Senin, 12 Mei 2014

DINASTI SAFAWI

I.                   PENDAHULUAN
Pada Abad pertengahan Islam ditandai dengan munculnya tiga kerajaan islam yaitu Kerajaan Turki Ustmani, Kerajaan Syafawi di Persia dan Kerajaan Mughal di India yang telah banyak memberikan kontribusi bagi perkembangan peradaban islam.  Kerajaan Usmani meraih puncak kejayaan dibawah kepemimpinan Sultan Sulaiman Al-Qanuni (1520-1566 M) di kerajaan Syafawi, Syah Abbas I membawa kerajaan tersebut meraih kemajuan dalam 40 tahun periode kepemerintahannya dari tahun 1588-1628 M. Dan di Kerajaan Mughal meraih masa keemasan di bawah Sultan Akbar (1542-1605 M). Berbeda dari dua kerajaan besar islam  lainnya ( usman dan Mughal ), kerajaan Syafawi menyatakan, Syi’ah sebagai Mazhab negara. Yang beranggapan bahwa Muslim Syi'ah percaya bahwa Keluarga Muhammad (yaitu para Imam Syi'ah) adalah sumber pengetahuan terbaik tentang Qur'an dan Islam, guru terbaik tentang Islam setelah Nabi Muhammad, dan pembawa serta penjaga tepercaya dari tradisi Sunnah.
II.                PEMBAHASAAN
A.     Asal-Usul Dinasti Syafawiyah
Dinasti Syafawiyah di persia berkuasa pada tahun 1502-1722 M. Dinasti Syafawiyah merupakan kerajaan Islam di persia yang cukup besar. Awalnya kerajaan Safawi berasal dari sebuah gerakan tarekat yang berdiri di Ardabil, sebuah kota di Azerbaijan. Tarekat ini di beri nama tarekat Syafawiyah, yang di ambil dari nama pendirinya, yaitu Syekh Shafiuddin Ishaq ( 1252-1335 M ), dan nama Syafawi itu terus dipertahankan sampai tarekat ini menjadi gerakan politik. Bahkan nama itu terus di lestarikan setelah gerakan ini berhasil mendirikan kerajaan, yakni kerajaan safawi.[1]

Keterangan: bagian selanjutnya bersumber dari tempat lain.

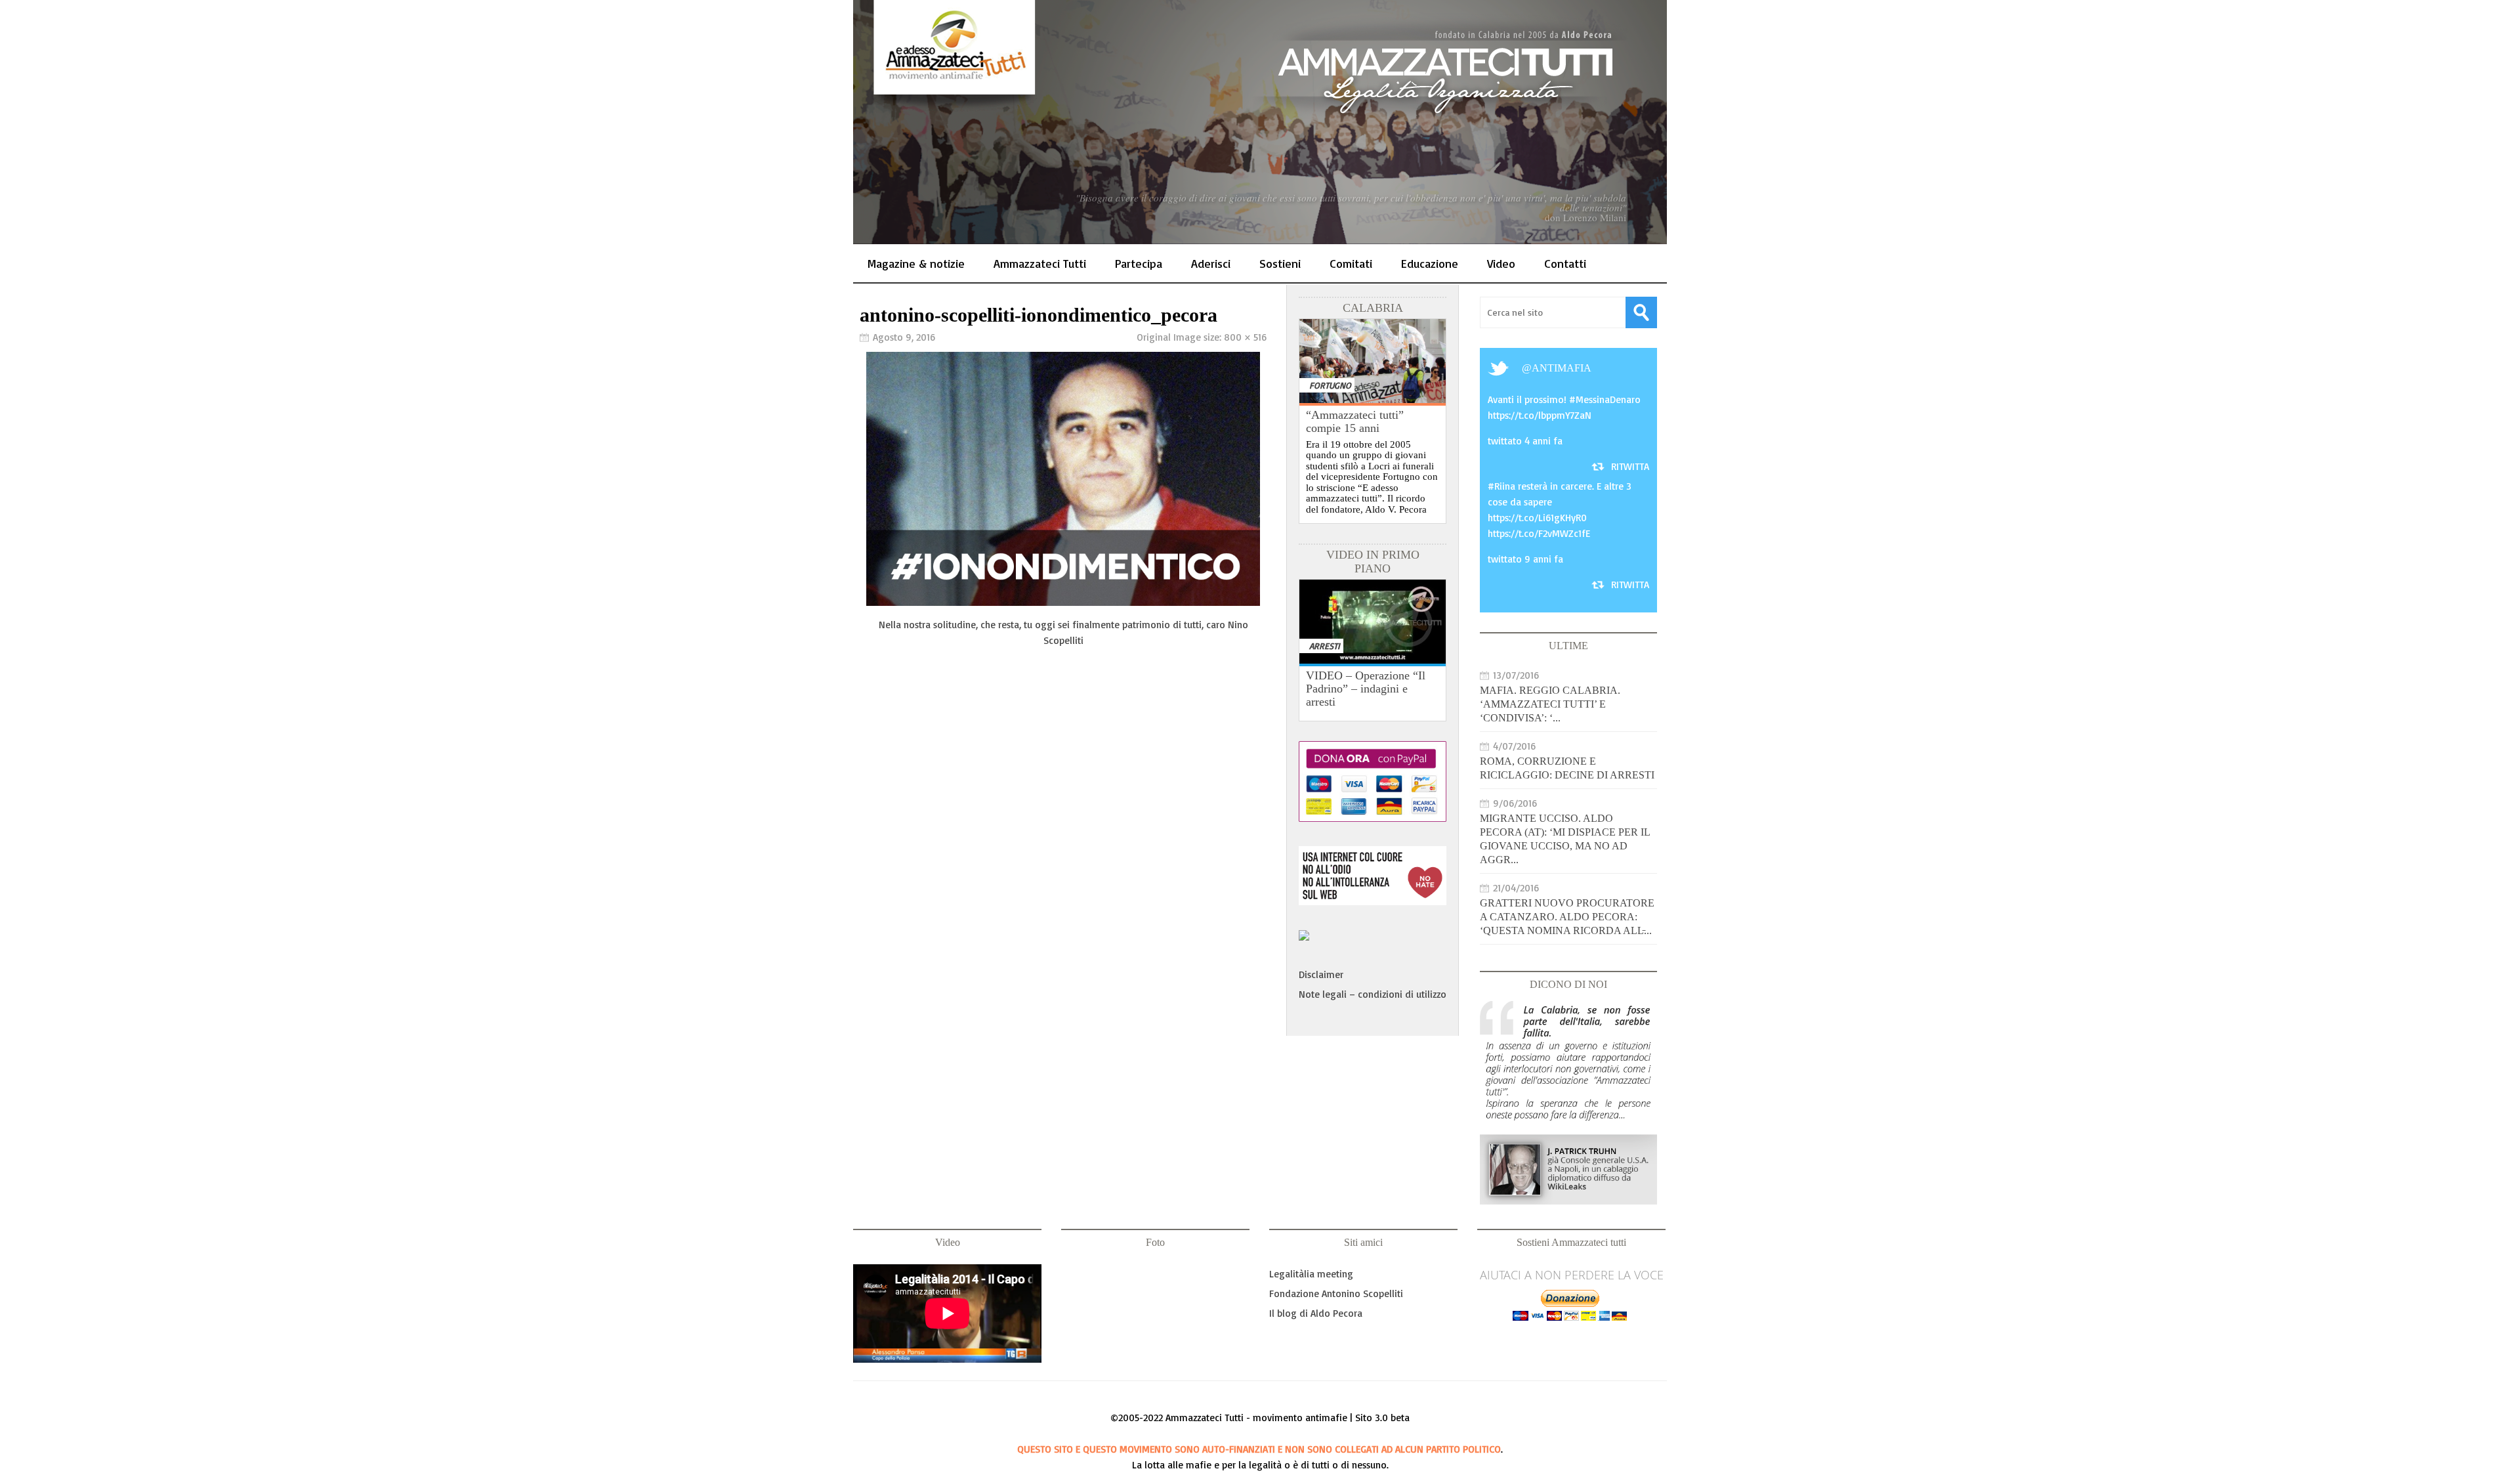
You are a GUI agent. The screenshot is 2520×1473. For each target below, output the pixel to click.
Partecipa (1138, 263)
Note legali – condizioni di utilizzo (1372, 994)
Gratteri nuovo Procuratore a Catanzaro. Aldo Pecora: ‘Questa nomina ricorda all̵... (1567, 916)
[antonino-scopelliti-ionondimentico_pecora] (1063, 602)
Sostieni (1280, 263)
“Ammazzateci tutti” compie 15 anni (1355, 421)
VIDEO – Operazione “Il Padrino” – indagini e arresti (1365, 688)
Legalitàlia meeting (1311, 1274)
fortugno (1330, 385)
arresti (1324, 645)
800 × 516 (1245, 337)
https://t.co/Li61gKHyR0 (1537, 517)
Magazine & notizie (916, 263)
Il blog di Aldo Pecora (1315, 1313)
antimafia (1561, 368)
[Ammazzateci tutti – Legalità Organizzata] (1260, 122)
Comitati (1351, 263)
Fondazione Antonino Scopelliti (1336, 1293)
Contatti (1565, 263)
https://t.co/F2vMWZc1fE (1539, 533)
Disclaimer (1321, 974)
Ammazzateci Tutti (1040, 263)
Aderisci (1210, 263)
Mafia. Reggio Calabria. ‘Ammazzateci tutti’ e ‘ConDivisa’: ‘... (1550, 704)
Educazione (1429, 263)
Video (1501, 263)
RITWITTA (1630, 466)
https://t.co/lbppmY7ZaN (1539, 415)
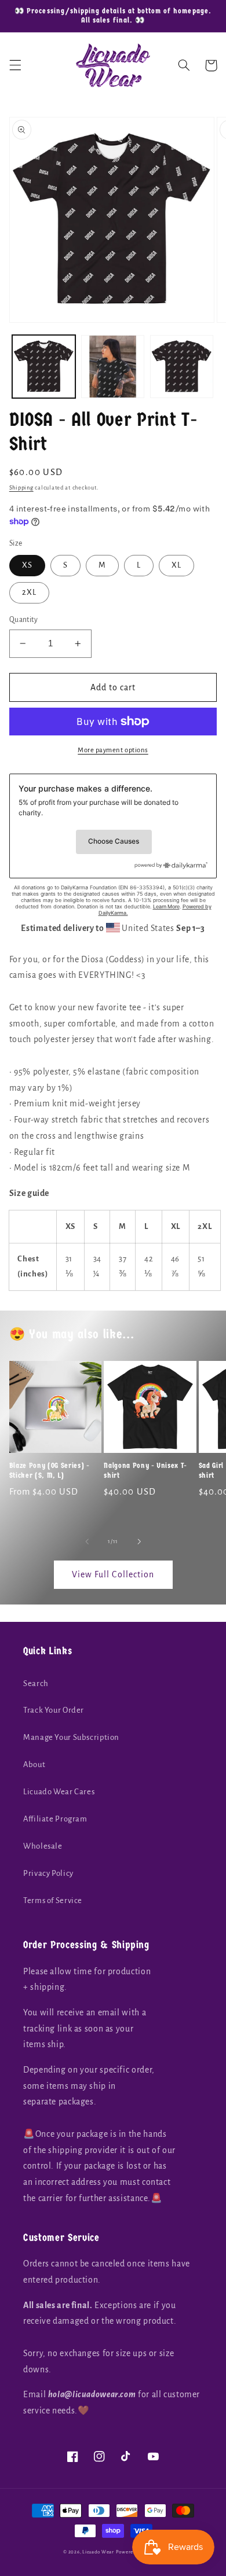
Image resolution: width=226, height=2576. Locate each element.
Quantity (23, 620)
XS (27, 565)
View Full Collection (113, 1574)
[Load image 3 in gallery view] (181, 366)
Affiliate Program (55, 1819)
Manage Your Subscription (71, 1737)
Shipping (21, 488)
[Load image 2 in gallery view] (112, 366)
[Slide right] (139, 1542)
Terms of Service (52, 1900)
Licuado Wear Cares (58, 1791)
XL (176, 565)
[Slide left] (87, 1542)
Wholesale (43, 1846)
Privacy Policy (48, 1873)
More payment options (113, 750)
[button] (15, 65)
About (34, 1764)
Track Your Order (53, 1710)
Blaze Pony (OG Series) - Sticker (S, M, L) (49, 1470)
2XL (29, 592)
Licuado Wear (98, 2552)
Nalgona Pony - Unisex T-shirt (145, 1470)
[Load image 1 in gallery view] (43, 366)
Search (36, 1683)
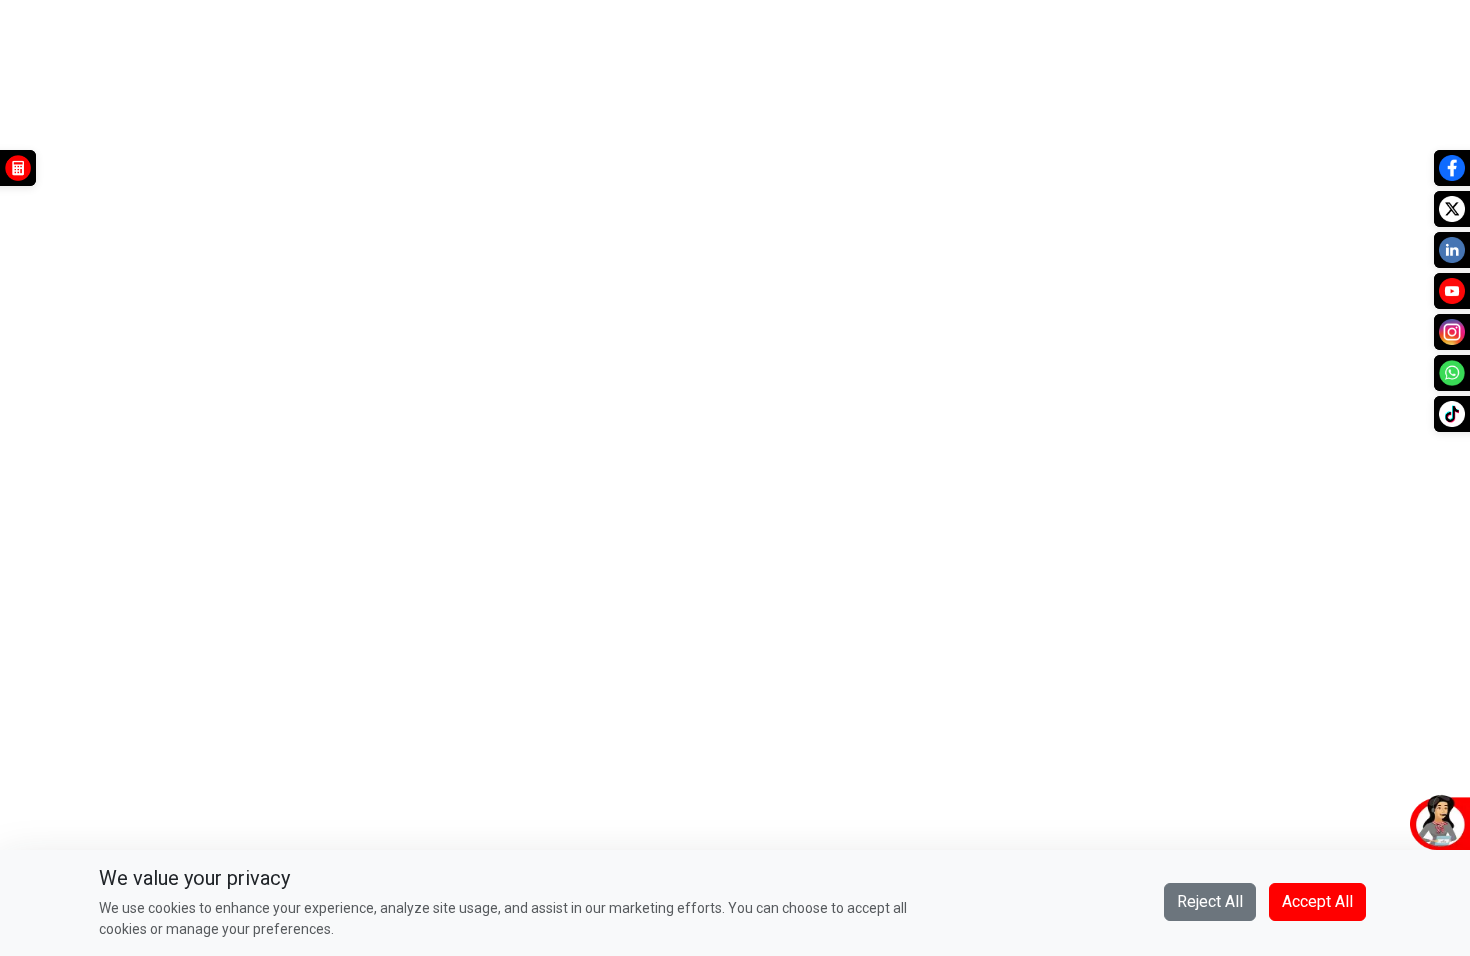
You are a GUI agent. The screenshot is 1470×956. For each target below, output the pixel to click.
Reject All (1210, 901)
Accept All (1317, 901)
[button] (1345, 821)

Kerajaan syafawiyah didirikan oleh Syah Isma’il I pada tahun 1501 M di Tabriz, Iran {ketika itu masi bernama Persia}, ibukota Kerajaan Alaq Koyunlu yang ditundukannya. Kerajaan Alaq Koyunlu adalah kerajaan suku Turki di wilayah Iran bagian Barat.[2] Safuddin berasal dari keturunan yang berbeda dan memili sufi sebagai jalan hidupnya. Ia keturunan dari Imam Syi’ah uang enam, Musa Al-Kazmi. Oleh karena itu, untuk tahap selanjutnya Kerajaan Syafawi menyatakan Syi’ah sebagai mazhab negara. Oleh karena itu kerajaan ini dapat dianggap sebagai peletak pertama dasar pertama terbentuknya negara Iran.[3]
Suatu hal yang sanggat spektakuler dari Kerajaan Syafawi bahwa kerajaan tersebut beraliran Syi’ah dan menjadikannya sebagai dasar keyakinan negara. Syekh Safiuddin beraliran Syi’ah dan mempunyai pengaruh besar di daerah Persia.[4]
Uraian di atas dapat dipahami bahwa penggagasan awal berdirinya Kerajaan Syafawi adalah Syekh Safiuddin Ishaq yang semulah hanya sebagai mursyid tarekat dengan tugas dakwah agar umat Islam secara murni berpegang teguh pada ajaran agama.[5] Namaun kemudaian yang mendirikan kerajaan Syafawiyah adalah anaknya yaitu Isma’il I yang awalnya hanya semacam tarekat kemudian dijadikan sebuah gerakan politik yang berubah menjadi sebuah negara Islam yang besar di Persia. Kemudian menjadikan aliran Syi’ah sebagai dasar keyakinan negara.[6]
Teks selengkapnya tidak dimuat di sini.